ARRS 2022 Abstracts


1101. Dual-Energy and Oral Contrast: Improving Reader Accuracy and Confidence
Authors * Denotes Presenting Author
  1. Shaun Hinen; Medical University of South Carolina
  2. Madison Kocher *; Medical University of South Carolina
  3. Jordan Chamberlin; Medical University of South Carolina
  4. Jeffrey Waltz; Medical University of South Carolina
  5. Tristan Young; Medical University of South Carolina
  6. Veronica Krull; Medical University of South Carolina
  7. Andrew Hardie; Medical University of South Carolina
Computed tomography (CT) has generally become the preferred diagnostic imaging modality to assess for perforated viscous. Prior studies have demonstrated advantages in the use of CT performed with oral contrast over fluoroscopic equivalent examinations with generally higher sensitivity but lower specificity for CT over fluoroscopy. One potential advantage of performing CT over fluoroscopy that has not been explored extensively in the literature is the added value of dual-energy CT (DECT) acquisition. The purpose of this study was to assess the added value of using DECT iodine overlays (IO) as opposed to routine contrast-enhanced CT in the assessment of oral contrast leak.

Materials and Methods:
Three radiology residents were tasked with assessing DECT studies both with and without IO for the presence of a leak. Rater values were aggregated and weighted by years of experience (4, 2, and 1, respectively) and a total of 90 paired reads were then analyzed. Results were defined binarily as “leak” or “no leak.” Raters were also asked to assign subjective confidence scores to both contrast CT and IO studies which were assessed in random order with rater times measured in seconds. Unweighted aggregate diagnostic parameters were calculated with 95% confidence intervals given by the Clopper-Pearson method. Reliability analysis was performed with both unweighted and weighted Cohen’s Kappa values with 95% confidence intervals. Univariate analysis was performed using Mann-Whitney U tests and Wilcox signed-rank tests for continuous and ordinal variables, respectively. The Kruskal-Wallis test was used for comparison of multiple raters. Simple logistic regression was used along with DeLong’s test of correlated ROC curves for prediction of bowel leak. All a = 0.05. All analysis was performed in R v 3.6.3.

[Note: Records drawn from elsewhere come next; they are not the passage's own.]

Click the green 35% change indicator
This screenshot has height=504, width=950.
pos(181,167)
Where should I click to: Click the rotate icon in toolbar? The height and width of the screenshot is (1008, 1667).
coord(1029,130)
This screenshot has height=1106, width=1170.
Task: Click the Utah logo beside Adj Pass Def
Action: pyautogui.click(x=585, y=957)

Reader 1 had an accuracy of 70% for routine CT and 83% for IO, whereas reader 2 had an accuracy of 73% for routine CT and 93% for IO. The most experienced reader, reader 3, had an accuracy of 100% for both. When pooled, accuracy of routine CT was 81.1% (95% CI 73.0 - 89.3%) for identifying a leak (sensitivity 0.84, specificity 0.78, PPV 0.79, and NPV 0.83) whereas IO was 92.2% accurate (95% CI 86.6-97.8%) (sensitivity 0.93, specificity 0.91, PPV 0.91, NPV 0.93). Aggregate weighted agreement between the readers revealed a kappa of 0.886 with IO, indicating excellent agreement. Iodine mapping was significantly better at predicting leak than contrasted CT (AUC = 0.922 vs. 0.811; p = 0.0103). All readers required significantly less time to interpret IO than routine CT regardless of the difference in experience. Reader 3 reported greater confidence in IO despite a perfect diagnostic performance, and reader 2 had an increased diagnostic confidence in IO while also realizing an improved performance.

Use of DECT iodine overlay is associated with increased accuracy for identification of oral contrast leak compared to contrast-enhanced CT with decreased time of interpretation and increased diagnostic confidence.